Looking at the Notts one on 21st jan. Entries close Monday. Need to decide tonight if to go or not really eeek


----------



## IndysMamma

I'm near S****horpe so under an hour away 

cannae afford Notts as well as the others I have scheduled cos as well as show entries I have stall fees  it's a good show if you go though


----------



## raggs

jo-pop said:


> Looking at the Notts one on 21st jan. Entries close Monday. Need to decide tonight if to go or not really eeek


You will prob find that most GCCF shows are extending there entry dates at the moment as numbers have been down , if you ring the show manager they can advise if the date has been extended or not...1hr 45mins isnt too far to travel really, although i must say we are very lucky as our lads dont mind travelling , we dont hear them while they are in the car , i can only imagine if a cat didnt like travelling , just driving down the road with a cat howling like a banshie would be too much...........good luck.......Chris


----------



## jo-pop

On the way home he cried for half an he poor lad, but settled down for the rest of the way. I wonder if it is too far to go to Notts at such an early stage. Doesn't give much time for him to get used to travelling on a few little trips. Might just start taking him with me on short journeys.

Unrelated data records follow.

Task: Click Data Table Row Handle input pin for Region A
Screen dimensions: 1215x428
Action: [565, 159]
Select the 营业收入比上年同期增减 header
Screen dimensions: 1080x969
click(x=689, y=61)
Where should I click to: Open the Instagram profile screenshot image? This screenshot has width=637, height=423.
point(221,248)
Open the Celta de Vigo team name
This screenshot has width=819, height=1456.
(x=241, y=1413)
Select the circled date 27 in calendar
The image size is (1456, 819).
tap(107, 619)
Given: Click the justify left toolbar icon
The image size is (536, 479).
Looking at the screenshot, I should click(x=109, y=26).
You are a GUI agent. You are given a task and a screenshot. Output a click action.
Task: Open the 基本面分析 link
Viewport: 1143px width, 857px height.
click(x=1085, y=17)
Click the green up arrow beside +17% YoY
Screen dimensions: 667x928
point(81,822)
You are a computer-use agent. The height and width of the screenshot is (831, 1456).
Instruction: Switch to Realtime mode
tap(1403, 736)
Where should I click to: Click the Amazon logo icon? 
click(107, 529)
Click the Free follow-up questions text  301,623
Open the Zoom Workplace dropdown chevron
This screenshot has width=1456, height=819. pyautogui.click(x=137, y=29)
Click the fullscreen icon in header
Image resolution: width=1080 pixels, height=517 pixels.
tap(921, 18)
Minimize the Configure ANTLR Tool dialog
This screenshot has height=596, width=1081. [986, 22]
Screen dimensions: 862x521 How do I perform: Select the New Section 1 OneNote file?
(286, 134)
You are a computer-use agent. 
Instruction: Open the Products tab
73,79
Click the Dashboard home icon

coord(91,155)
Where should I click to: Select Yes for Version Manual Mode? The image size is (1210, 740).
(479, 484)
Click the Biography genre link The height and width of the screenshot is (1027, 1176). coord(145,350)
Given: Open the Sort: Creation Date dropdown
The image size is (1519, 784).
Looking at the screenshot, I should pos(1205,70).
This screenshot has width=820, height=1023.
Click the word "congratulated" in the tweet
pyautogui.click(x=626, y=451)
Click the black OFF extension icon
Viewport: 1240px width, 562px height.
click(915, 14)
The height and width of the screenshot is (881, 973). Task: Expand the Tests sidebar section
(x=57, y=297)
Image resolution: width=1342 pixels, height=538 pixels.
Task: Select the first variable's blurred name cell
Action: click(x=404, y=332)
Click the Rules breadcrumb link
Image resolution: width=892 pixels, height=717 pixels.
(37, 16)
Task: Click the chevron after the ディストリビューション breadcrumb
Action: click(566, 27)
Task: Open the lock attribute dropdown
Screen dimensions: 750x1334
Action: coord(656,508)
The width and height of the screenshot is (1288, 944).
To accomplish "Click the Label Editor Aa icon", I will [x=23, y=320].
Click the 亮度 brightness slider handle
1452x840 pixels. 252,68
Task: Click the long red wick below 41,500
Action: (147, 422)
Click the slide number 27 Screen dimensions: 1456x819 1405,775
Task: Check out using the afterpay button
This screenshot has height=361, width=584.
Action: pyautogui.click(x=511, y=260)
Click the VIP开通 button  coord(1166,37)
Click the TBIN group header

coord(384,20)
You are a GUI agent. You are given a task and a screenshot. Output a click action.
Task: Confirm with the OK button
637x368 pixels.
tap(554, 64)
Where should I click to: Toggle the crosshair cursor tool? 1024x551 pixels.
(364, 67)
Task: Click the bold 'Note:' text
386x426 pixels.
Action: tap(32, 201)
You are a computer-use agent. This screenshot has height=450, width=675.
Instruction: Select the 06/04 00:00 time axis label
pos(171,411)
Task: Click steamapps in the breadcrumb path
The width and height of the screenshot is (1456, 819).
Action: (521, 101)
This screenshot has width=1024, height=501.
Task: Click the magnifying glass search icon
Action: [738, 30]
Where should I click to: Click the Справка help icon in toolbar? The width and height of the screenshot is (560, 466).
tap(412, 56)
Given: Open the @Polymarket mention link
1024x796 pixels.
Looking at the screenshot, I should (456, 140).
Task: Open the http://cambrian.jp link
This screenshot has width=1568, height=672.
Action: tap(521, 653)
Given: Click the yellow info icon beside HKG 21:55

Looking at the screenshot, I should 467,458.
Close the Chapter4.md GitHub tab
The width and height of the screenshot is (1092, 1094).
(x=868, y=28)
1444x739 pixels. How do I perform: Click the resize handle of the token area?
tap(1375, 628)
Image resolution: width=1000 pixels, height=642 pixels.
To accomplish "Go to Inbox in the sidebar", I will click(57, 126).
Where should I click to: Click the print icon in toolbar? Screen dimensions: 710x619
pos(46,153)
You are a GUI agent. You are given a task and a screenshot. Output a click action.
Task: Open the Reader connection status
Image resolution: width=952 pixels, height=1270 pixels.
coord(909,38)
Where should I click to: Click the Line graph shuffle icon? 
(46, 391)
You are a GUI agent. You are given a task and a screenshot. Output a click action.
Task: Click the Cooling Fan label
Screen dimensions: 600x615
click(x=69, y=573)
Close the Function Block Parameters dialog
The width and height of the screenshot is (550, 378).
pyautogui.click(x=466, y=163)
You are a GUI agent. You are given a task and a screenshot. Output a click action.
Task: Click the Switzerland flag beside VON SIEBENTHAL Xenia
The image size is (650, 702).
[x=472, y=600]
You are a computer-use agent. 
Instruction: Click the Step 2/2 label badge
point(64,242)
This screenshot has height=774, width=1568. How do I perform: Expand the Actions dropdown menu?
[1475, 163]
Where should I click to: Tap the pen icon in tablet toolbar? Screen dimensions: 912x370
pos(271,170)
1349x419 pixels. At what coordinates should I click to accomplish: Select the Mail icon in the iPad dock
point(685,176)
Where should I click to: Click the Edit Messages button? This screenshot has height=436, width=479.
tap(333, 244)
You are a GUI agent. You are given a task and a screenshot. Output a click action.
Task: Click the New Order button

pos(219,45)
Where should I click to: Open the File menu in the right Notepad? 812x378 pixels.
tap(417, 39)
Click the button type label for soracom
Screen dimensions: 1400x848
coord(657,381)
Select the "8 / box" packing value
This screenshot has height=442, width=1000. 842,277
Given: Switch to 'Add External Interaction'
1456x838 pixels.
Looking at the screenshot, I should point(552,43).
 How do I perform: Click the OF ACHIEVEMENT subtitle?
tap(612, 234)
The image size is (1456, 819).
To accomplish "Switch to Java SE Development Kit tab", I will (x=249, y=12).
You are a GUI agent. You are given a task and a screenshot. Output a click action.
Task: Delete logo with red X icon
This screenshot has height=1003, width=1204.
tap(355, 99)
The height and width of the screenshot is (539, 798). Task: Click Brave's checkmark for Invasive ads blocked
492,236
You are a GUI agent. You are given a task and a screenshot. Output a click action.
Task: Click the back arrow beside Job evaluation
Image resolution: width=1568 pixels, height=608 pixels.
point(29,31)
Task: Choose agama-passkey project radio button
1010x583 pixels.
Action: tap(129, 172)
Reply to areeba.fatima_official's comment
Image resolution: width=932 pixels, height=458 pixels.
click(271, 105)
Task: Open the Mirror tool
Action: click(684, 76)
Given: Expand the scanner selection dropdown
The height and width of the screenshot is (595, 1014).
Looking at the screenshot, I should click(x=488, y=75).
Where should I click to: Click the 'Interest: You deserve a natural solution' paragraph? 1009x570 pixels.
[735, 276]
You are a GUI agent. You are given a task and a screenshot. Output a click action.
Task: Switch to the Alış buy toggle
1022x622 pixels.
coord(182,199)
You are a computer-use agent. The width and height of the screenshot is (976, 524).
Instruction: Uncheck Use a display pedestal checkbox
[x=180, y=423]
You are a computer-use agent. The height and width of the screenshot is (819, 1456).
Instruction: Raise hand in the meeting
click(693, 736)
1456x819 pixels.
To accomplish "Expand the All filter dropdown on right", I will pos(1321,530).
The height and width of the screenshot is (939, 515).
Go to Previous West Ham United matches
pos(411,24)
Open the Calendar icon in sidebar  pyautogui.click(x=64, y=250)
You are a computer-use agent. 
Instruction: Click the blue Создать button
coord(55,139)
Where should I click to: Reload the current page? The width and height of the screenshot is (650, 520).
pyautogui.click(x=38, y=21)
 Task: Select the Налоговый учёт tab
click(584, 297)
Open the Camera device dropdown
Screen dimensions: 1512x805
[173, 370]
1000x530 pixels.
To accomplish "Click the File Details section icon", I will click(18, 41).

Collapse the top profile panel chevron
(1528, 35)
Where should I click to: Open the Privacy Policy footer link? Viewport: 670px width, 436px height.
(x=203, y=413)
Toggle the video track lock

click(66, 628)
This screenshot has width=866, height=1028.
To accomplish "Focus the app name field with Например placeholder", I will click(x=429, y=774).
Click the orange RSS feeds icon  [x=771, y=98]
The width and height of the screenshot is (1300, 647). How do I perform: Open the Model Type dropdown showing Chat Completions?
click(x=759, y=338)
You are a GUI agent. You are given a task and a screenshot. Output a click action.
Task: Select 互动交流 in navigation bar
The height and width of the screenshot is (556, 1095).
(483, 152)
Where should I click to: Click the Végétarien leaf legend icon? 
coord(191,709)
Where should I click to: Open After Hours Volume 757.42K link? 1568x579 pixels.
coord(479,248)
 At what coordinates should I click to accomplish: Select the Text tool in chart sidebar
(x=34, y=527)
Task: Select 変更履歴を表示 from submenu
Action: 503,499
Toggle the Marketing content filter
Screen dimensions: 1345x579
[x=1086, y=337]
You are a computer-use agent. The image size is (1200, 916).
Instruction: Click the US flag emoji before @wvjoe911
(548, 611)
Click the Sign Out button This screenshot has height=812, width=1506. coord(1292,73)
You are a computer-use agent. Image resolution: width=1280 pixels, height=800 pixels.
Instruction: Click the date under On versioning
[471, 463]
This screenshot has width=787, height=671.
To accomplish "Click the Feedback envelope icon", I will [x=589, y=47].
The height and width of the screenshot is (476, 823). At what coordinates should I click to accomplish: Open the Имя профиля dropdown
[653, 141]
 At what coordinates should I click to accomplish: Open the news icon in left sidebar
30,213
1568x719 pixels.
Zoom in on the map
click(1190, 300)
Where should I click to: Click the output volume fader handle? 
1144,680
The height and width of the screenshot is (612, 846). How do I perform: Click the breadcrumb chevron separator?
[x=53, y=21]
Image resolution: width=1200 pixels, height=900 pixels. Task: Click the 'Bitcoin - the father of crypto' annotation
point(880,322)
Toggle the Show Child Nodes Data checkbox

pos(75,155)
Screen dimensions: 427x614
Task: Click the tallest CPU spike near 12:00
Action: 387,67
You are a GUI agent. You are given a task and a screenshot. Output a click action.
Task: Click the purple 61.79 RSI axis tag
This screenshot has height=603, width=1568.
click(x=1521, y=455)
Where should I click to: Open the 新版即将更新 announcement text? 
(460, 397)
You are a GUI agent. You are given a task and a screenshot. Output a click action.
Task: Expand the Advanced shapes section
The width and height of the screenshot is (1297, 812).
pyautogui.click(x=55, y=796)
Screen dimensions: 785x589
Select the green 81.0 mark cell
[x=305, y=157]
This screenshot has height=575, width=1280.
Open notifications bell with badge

Will call the show manager and check if I do have more time to consider it


----------



## rcmadd

im at the notts/derby show with 1 in ped pet.. but its only 15 mins from me..:biggrin:

we have travelled to bingley which is 2 hr away.. we let ours loose in the car as we found they settled better


----------



## jo-pop

I am told if I get entry in next week I'm ok so I'm considering it but just a question on entry.
I get 4 classes, of course he'll be in the BSH colourpoint kitten class but which of the others would be most suitable? 3 more

BSH Novice kitten (never won 1st)
BSH Maiden kitten (never been placed)
BSH Debutante kitten (1st show)
BSH Non-self kitten


Which of those should I go for? It would be three out of those for if I decide to go. Any tips?


----------



## IndysMamma

well Debutante you can only enter once 

you could also enter 

AC Kitten Not Bred By Exhibitor
AC Visitors Kitten

and so on


----------



## jo-pop

IndysMamma said:


> well Debutante you can only enter once
> 
> you could also enter
> 
> AC Kitten Not Bred By Exhibitor
> AC Visitors Kitten
> 
> and so on


Yes I suppose debutante he should enter. Minimum 4 classes max 6 but wouldn't want to do too many if it's his first. Still just pondering it.
Do you ever enter any TICA shows Indysmamma? (btw, couldn't look for you on fb as for some reason the search on my iPhone app is playing up, will do next week)


----------



## Biawhiska

try and pick side classes with 3 different judges, get different opinions then.


----------



## rcmadd

downside to getting all differant judges.... not all do write-ups for side classes...


----------



## jo-pop

I have this week to enter if I am going. Just not sure yet if it's too far for first one. Thomas' breeder is going though too so would be great for her to show me the ropes plus would be great to meet you rcmadd.
I just have to check all paperwork is in order and decide on my classes if I do decide to enter


----------



## rcmadd

well.. go then.. everyone is friendly:biggrin:

i will be in ped pet section with a ball of fluff(not a kitten either):biggrin:

if needs must.. you can ask the show manager for a "show buddy" to show you the ropes.


----------